__SOURCE PASSAGE__

If you want to allocate memory for a string, pass the number of
non-null characters in it, plus one, to malloc, then copy the
string into it, being sure to null-terminate the result.

If you can be more specific about what you're trying to do,
perhaps we can help with some details.
 
F

Frederick Gotham

smnoff posted:
I have searched the internet for malloc and dynamic malloc; however, I
still don't know or readily see what is general way to allocate memory
to char * variable that I want to assign the substring that I found
inside of a string.

Any ideas?


Unchecked code, may contain an error or two:

#include <stdlib.h>
#include <stddef.h>
#include <assert.h>

char *to_release;

void ReleaseLastString(void)
{
free(to_release);
}

char const *CreateSubstring(char const *const p,
size_t const istart,size_t const iend)

__ENTRIES SUPPLIED__
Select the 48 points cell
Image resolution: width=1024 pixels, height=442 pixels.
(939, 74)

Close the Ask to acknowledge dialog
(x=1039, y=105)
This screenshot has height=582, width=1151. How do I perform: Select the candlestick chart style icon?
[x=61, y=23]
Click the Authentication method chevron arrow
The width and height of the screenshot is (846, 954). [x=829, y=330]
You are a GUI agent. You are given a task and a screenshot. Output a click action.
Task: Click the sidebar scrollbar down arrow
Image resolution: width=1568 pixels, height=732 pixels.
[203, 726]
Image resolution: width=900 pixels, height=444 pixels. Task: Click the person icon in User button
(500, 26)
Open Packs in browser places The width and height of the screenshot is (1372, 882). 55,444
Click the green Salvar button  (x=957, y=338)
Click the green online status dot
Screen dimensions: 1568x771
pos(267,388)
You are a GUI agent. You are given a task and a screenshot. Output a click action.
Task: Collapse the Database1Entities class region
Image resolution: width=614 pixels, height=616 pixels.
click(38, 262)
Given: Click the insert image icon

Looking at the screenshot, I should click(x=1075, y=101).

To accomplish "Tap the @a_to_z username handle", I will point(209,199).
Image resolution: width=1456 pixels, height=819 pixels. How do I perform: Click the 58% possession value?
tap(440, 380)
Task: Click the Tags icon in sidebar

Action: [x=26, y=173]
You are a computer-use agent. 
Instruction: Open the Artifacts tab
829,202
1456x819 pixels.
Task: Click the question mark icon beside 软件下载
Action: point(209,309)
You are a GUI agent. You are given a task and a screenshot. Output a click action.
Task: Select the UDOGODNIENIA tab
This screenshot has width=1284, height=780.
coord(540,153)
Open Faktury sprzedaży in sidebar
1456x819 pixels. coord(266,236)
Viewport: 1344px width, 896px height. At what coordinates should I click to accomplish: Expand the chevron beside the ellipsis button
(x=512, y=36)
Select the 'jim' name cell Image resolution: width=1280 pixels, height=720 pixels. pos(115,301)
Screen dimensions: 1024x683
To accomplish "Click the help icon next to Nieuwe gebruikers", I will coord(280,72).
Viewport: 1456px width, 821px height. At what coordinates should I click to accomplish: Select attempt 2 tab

__EXERCISE BRIEF__
Carry on the forum thread about allocating memory for a substring in C, starting right after its last line. The items have nothing to do with this.

__TASK RESULT__
{
int assert_dummy = (assert(!!p),assert(!!istart),assert(!!iend),0);

if(!p[iend+1]) return to_release = 0, p + istart;

to_release = malloc(iend - istart + 1);

memcpy(to_release,p,iend - istart);

to_release[iend - istart] = 0;

return to_release;
}

int main()
{
puts(CreateSubstring("abcdefghijklmnop",2,7));
ReleaseLastString();

puts(CreateSubstring("abcdefghijklmnop",4,15));
ReleaseLastString();
}
 
S

smnoff

Frederick Gotham said:
smnoff posted:



Unchecked code, may contain an error or two:

#include <stdlib.h>
#include <stddef.h>
#include <assert.h>

char *to_release;

void ReleaseLastString(void)
{
free(to_release);
}

char const *CreateSubstring(char const *const p,
size_t const istart,size_t const iend)
{
int assert_dummy = (assert(!!p),assert(!!istart),assert(!!iend),0);



Why are there double exclamation marks in the line show above?
 
R

Randall

Frederick's code is hard to read and harder to learn from. Here is
some fully checked code with lots of comments.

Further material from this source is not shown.